▸ Complete the following:
1. Answer these from the text on Winy Maas, one line each:
(a) In what year did Maas found MVRDV, and with whom?
(b) Which project does the text give as an example of an experimental concept?
(c) Until what date does super early bird pricing apply?
2. Write the next part of the piece on Winy Maas and MVRDV, picking up after its final sentence.

▸ Supplied text:
********
Winy Maas is a Dutch architect, landscape architect, professor and urbanist of international renown. He established his Rotterdam firm, MVRDV, in 1993 together with Jacob van Rijs and Nathalie de Vries. In the subsequent quarter-century, the firm has innovated at every level, from experimental concepts (like Pig City) to city-changing installations (like Stairs to Kriterion) and transformative urban developments (like Silodam). The firm is celebrated for brilliantly reimagining existing typologies – from shipping containers to barns – and inventing new ones entirely, as it did with the much-adored Markthal Rotterdam.
Maas will be the Guest of Honour at the 2018 AZ Awards Gala. Get your tickets now – super early bird pricing is in effect until April 30.
To catch up on Maas’s extraordinary career, here are 10 iconic projects by his firm.
********
▸ Data:

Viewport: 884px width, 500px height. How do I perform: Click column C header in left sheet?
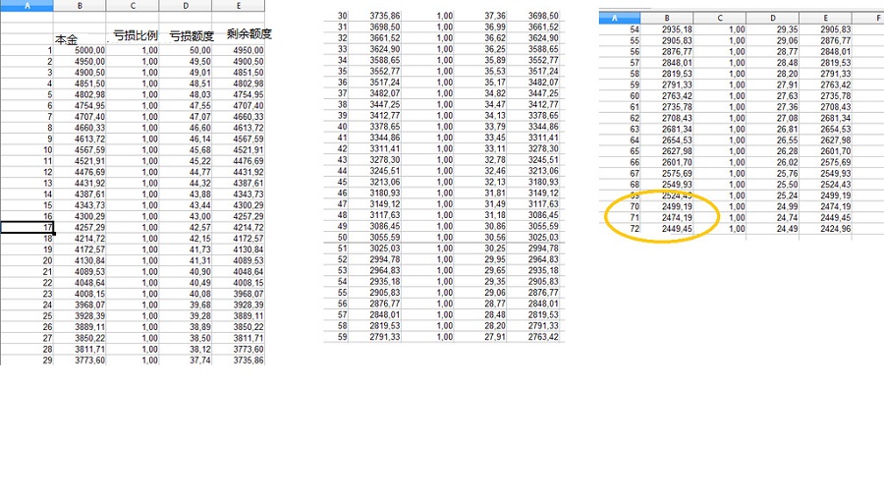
********
▸ Outputs by task:
1.
(a) 1993, with Jacob van Rijs and Nathalie de Vries.
(b) Pig City.
(c) April 30.

2.
Completed in 2014, Markthal is an icon of Rotterdam – and an inspiration for any city seeking to reimagine the open food market. It represents a number of firsts: it’s the first covered market in the Netherlands – with a horseshoe-shaped roof measuring 20 metres long, 70 metres wide and 40 metres tall. It’s also the first building to combine the mixed uses of housing (the apartments are located in the arch volume), a food market, restaurants, and underground parking. Finally, it incorporates an original and monumental artwork – the one-hectare mural Horn of Plenty by Dutch artists Arno Coenen and Iris Roskam.
This incredible eye-shaped library just completed in China was Azure’s cover story for March/April 2018. MVRDV worked with the Tianjin Urban Planning and Design Institute to build the 33,700-metre-square ode to the printed word in just three years. As with many of the firm’s projects, this was a highly ambitious one. And some of the architects’ hopes weren’t fully realized, as the uppermost bookshelves feature photos of book spines rather than actual books – a result of inadequate fire protection. But with its glorious façade and spherical auditorium, it remains an astonishing achievement. Maas told Azure, “You can clearly see we have done something provocative with this project – we have facilitated a larger possibility for access to knowledge, and towards written knowledge especially. And that is what it’s about.”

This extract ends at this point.